Closed bburkman closed 1 month ago

bburkman commented 1 month ago

Thank you for making MissForest available for Python.

I have some questions about the mechanisms for breaking in missforest.py.

  1. I wonder whether missforest.py lines 480-483 should be unindented one level.

These lines save a copy of the current dataframe, split into categorical and numerical features. The reason why it saves a copy of the current dataframe is to compare with the previous copy to see whether the imputation is diverging, and if it is, stop.

I think what should happen is it should save the current dataframe at the end of each iteration, then compare this iteration with the previous iteration.

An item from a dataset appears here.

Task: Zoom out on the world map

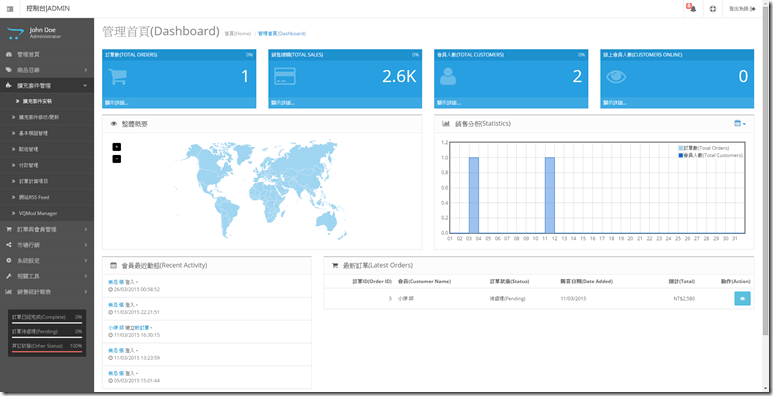Action: [116, 159]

What I think is happening is that it is storing the current dataframe at the end of each feature, then at the end of the iteration comparing this copy with the previous copy, which only differ by the imputation of the last feature.

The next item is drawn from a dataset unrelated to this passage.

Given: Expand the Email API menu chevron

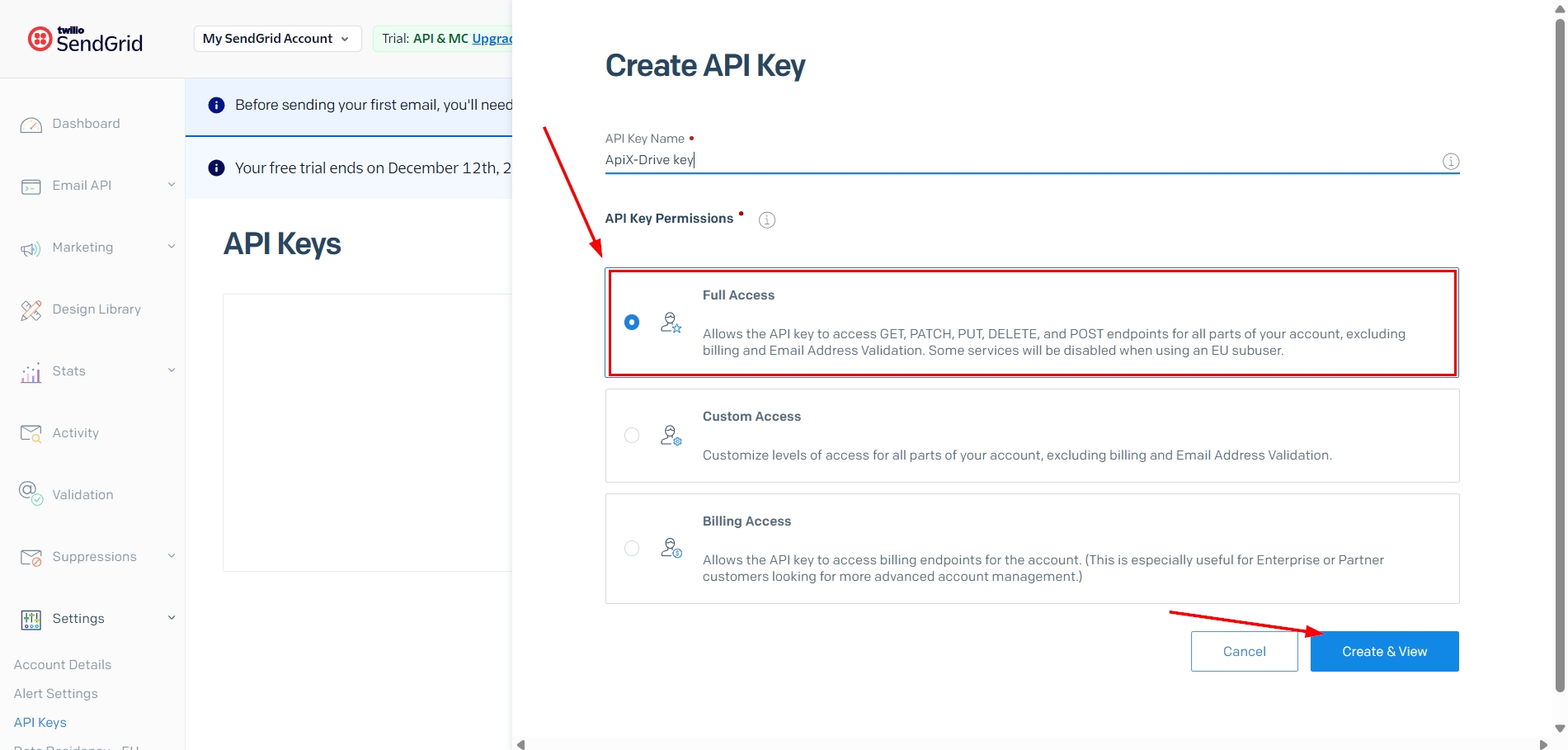Looking at the screenshot, I should [x=172, y=185].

This mis-indentation has two deleterious effects, that (1) it is only considering changes to the last feature, and (2) it is storing many copies of the dataframe, one for each feature in each iteration, which for my work took 40 GB of memory and caused the process to crash, when it should have taken 1-2 GB for my dataframe.

Actually, is it necessary to store all of the iterations, when it only uses the current and previous?

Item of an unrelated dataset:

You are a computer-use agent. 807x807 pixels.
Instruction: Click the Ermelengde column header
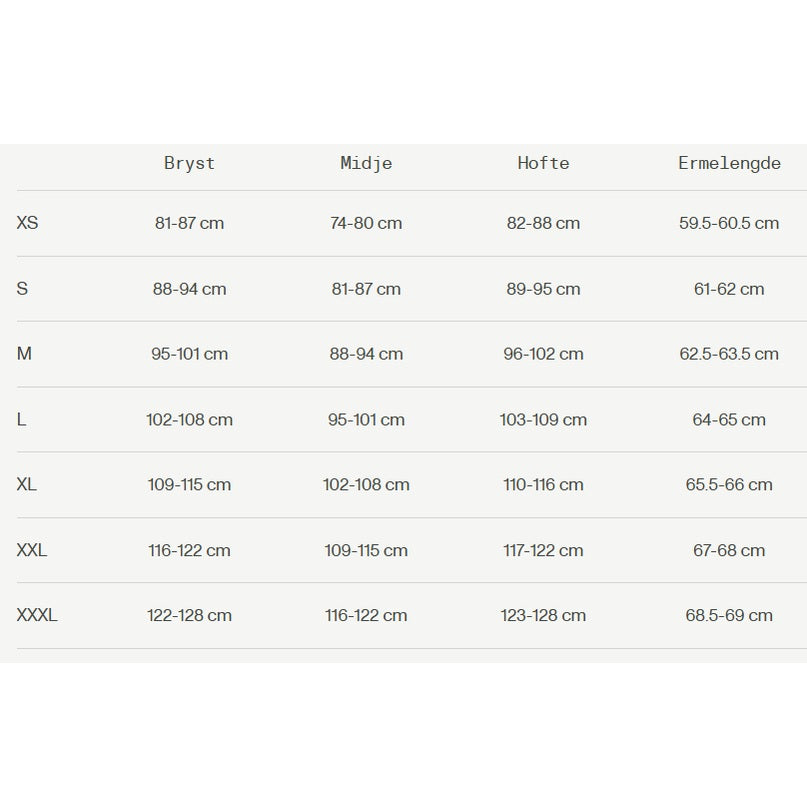tap(729, 163)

  1. In lines 488-490, currently with the default of max_iter==5, the process will break when n_iter==6, after iterations 0, 1, 2, 3, 4, and 5, which is six iterations, not five. There may be a similar issue in lines 493 and 501. Perhaps move line 488 to after line 506? Or change line 489 to "if n_iter >= self.max_iter:" if the "n_iter >= 2 and" in lines 493 and 501 is working as intended.

  2. In lines 492-506, if the imputation has started to diverge, should the process return the current iteration or the previous iteration? I actually don't know which would be better.

Thank you for making this code available.

Brad Burkman bradburkman@gmail.com

yuenshingyan commented 1 month ago

@bburkman Thank you for your kind words. Your advices are very helpful.

I have just published MissForest 3.0.0: https://pypi.org/project/MissForest/ For issue 1) I added code to remove the first element in the list which stores imputation matrix x whenever it has the length of 2, right before storing another imputation matrix. 2) I replaced while loop with for loop. 3) According to https://cran.r-project.org/web/packages/missForest/missForest.pdf, the before last imputation matrix will be returned if stopping criterion is triggered.

I ran tests and there is nothing weird so far. Please let me know me if you found something weird.

Hindy Yuen